* _Problem details_
What lines of the data below hold the string "computer"? Copy each one.

* _Information given_
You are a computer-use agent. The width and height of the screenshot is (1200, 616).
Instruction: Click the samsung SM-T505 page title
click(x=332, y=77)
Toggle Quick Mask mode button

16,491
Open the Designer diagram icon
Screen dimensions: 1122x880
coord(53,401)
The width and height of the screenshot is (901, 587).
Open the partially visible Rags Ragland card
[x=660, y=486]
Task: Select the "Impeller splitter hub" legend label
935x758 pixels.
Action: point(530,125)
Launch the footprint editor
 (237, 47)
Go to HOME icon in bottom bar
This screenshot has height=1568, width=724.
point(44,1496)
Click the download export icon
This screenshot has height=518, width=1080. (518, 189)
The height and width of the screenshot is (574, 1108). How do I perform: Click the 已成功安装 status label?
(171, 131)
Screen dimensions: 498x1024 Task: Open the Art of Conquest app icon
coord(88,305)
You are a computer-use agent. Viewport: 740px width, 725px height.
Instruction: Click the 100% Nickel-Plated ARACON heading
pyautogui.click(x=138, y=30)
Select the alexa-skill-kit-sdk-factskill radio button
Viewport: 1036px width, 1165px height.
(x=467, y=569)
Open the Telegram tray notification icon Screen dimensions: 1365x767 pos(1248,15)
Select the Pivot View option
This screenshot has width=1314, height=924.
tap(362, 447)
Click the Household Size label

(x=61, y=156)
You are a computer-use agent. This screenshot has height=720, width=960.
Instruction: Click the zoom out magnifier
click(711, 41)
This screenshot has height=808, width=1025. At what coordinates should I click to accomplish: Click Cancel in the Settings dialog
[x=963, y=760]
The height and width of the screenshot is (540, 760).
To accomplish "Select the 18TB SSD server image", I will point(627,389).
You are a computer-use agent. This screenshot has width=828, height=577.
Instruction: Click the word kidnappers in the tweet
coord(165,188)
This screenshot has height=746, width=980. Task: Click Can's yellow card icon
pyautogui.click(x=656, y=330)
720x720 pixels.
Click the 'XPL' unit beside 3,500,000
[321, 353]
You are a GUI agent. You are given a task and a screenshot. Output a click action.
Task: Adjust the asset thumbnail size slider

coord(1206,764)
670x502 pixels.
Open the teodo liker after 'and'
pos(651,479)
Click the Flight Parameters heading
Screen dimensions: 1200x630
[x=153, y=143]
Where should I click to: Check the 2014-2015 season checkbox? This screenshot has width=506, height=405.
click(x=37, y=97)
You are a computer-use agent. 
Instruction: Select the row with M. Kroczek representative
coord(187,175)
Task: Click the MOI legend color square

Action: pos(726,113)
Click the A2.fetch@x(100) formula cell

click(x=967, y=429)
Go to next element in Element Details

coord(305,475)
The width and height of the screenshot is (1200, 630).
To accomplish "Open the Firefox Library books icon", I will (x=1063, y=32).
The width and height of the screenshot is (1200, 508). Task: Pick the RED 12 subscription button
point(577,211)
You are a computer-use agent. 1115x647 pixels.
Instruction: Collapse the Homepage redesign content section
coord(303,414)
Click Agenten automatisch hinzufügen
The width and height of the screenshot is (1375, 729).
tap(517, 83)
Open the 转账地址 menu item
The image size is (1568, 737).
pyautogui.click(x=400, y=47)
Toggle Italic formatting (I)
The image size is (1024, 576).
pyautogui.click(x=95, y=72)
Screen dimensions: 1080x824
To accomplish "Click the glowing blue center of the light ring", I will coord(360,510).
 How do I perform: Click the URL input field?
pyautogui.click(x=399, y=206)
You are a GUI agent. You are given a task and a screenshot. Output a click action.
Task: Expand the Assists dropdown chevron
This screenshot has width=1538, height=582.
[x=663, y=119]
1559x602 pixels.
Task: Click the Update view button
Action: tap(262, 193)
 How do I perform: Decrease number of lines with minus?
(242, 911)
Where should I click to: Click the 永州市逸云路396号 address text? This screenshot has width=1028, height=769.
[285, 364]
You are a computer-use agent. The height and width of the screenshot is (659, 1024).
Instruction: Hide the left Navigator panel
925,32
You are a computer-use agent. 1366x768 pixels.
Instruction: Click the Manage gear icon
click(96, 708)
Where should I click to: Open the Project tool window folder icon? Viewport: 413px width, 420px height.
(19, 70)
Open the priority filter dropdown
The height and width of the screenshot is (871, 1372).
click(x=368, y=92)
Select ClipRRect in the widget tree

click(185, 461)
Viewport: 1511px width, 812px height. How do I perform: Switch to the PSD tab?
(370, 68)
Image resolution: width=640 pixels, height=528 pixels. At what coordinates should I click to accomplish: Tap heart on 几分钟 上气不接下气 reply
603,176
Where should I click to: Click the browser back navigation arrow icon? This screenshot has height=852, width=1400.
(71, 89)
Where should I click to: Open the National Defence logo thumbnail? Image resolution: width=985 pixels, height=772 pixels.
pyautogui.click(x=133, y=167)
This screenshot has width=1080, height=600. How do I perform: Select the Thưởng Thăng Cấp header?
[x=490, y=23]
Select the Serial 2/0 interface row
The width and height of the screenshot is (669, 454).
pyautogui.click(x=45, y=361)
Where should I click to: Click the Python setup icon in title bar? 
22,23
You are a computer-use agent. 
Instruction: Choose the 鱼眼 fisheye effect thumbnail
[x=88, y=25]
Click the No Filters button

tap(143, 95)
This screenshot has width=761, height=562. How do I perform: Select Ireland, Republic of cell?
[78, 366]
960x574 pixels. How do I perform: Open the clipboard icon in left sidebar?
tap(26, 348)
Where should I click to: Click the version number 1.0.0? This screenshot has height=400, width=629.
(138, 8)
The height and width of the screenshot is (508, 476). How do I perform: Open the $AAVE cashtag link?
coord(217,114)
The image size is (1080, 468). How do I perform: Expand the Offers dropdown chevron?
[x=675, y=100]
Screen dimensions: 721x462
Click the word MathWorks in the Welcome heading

* _Task solution_
You are a computer-use agent. The width and height of the screenshot is (1200, 616).
You are a computer-use agent. Viewport: 740px width, 725px height.
You are a computer-use agent. This screenshot has height=720, width=960.
You are a computer-use agent. This screenshot has width=828, height=577.
You are a computer-use agent. 
You are a computer-use agent. 1115x647 pixels.
You are a computer-use agent. The height and width of the screenshot is (659, 1024).
You are a computer-use agent. 1366x768 pixels.
You are a computer-use agent. 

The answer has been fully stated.